Astros lawyers also questioned the frequency of the club’s cheating and its impact, writing, “Major League Baseball (‘MLB’) investigated alleged rule violations by the Astros related to sign-stealing, resulting in a January 13, 2020 report in which the Commissioner of Baseball expressly found that ‘it is impossible to determine whether the (Astros’) conduct actually impacted the results on the field. The MLB did not conclude that sign-stealing violations occurred in every game or even most at-bats in the 2017 season.”

Astros fan Tony Adams, who analyzed every home game during the 2017 regular season and posted the results on SignStealingScandal.com, found that there were 54 “bangs” on August 4 when Bolsinger pitched against the Astros. That was the highest total among all Astros home games that season. Bolsinger entered in the middle of the fourth inning, first facing Yuli Gurriel. Adams found three bangs — all on curve balls — in a plate appearance that ended in a walk. Adams found four more bangs — all on breaking balls — in a Brian McCann at-bat later that inning that also ended in a walk. Bolsinger then gave up a single to Tyler White, with trash can banging on a cut fastball and a curve. The next batter, Jake Marisnick, singled as well, hearing bangs on a cutter and a curve. Bolsinger finally got out of the inning when Bregman swung at a first-pitch curve (yes, there was a trash can bang for that) and flied out.

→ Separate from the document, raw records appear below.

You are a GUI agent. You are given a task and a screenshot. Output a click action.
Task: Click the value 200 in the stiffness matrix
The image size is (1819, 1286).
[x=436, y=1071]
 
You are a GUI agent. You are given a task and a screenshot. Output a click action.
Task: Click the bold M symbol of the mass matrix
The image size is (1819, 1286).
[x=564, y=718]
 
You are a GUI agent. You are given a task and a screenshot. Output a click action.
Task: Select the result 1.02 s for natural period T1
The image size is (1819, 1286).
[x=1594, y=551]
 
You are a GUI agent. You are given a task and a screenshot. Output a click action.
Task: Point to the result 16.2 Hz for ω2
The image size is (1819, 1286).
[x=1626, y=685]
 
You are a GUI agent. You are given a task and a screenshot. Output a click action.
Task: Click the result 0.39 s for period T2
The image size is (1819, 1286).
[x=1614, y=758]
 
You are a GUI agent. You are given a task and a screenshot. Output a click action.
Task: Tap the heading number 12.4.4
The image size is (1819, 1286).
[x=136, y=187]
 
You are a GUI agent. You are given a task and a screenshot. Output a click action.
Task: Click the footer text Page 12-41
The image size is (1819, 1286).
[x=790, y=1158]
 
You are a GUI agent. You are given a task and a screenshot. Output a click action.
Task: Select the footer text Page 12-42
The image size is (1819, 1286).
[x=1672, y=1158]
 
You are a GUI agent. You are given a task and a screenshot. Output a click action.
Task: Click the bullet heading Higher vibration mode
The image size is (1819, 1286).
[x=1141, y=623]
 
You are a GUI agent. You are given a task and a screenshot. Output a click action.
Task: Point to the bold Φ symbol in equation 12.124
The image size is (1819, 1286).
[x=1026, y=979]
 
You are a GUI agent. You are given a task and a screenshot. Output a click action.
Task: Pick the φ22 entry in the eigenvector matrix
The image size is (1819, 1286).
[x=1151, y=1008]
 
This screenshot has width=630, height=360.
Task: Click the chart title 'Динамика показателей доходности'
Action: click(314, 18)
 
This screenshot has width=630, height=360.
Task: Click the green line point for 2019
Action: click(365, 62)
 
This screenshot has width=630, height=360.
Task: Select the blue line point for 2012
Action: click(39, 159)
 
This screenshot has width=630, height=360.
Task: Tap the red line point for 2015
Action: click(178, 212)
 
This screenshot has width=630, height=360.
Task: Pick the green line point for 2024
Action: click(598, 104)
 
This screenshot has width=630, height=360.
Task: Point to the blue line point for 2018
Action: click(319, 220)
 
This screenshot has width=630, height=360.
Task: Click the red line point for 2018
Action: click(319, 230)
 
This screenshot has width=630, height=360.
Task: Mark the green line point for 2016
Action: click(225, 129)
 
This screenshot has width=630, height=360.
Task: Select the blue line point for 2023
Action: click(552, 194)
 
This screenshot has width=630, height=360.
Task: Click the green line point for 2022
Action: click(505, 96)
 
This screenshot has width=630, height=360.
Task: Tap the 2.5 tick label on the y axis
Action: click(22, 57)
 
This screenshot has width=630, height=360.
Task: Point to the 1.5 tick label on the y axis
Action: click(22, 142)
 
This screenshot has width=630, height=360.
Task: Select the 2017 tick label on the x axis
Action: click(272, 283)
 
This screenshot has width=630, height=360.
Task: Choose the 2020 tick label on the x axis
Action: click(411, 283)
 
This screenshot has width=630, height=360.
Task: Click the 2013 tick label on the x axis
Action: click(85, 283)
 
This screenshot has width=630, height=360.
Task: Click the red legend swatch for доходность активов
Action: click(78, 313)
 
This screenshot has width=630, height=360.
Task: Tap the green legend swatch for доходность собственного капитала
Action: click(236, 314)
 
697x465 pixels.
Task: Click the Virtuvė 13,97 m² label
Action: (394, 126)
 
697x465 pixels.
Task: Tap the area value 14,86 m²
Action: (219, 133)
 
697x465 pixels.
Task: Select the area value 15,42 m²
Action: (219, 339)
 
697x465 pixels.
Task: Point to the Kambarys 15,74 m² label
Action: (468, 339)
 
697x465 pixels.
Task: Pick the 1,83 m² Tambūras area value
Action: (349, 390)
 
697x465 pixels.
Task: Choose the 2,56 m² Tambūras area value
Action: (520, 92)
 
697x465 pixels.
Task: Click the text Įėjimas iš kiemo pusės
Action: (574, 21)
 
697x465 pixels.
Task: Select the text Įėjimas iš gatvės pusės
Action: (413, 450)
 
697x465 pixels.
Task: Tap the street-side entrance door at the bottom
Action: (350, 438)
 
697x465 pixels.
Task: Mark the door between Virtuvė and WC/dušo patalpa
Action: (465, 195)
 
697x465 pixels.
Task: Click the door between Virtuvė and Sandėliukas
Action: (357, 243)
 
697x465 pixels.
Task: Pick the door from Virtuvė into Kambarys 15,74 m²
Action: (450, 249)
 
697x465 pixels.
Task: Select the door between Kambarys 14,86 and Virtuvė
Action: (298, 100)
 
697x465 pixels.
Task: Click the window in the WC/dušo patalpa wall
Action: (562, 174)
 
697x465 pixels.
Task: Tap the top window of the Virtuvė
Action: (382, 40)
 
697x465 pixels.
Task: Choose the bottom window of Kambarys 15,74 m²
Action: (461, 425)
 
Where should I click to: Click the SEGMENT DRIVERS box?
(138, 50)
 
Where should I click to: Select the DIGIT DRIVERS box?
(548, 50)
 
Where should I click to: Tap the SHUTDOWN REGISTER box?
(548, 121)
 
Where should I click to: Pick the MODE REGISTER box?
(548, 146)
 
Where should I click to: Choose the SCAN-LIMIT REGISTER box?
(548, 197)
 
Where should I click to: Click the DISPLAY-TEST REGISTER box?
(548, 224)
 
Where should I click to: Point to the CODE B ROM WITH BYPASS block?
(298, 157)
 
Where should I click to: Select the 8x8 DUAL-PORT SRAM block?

Importantly, Bolsinger’s lawyer notes that Crane’s motion makes MLB eligible for discovery. It is already eligible for discovery in New York federal court where the league is a defendant in a lawsuit brought by daily fantasy sports contestants. Bolsinger’s lawsuit is brought out of California state court. The Astros want Bolsinger’s lawsuit dismissed or at least moved to Texas.

Because the Astros can’t seem to stop making headlines for all the wrong reasons, this whole situation figures to get even more wild as time goes on. Due to discovery, we may end up learning even more about the Astros’ cheating ways than the league may have let on in their report on their investigation.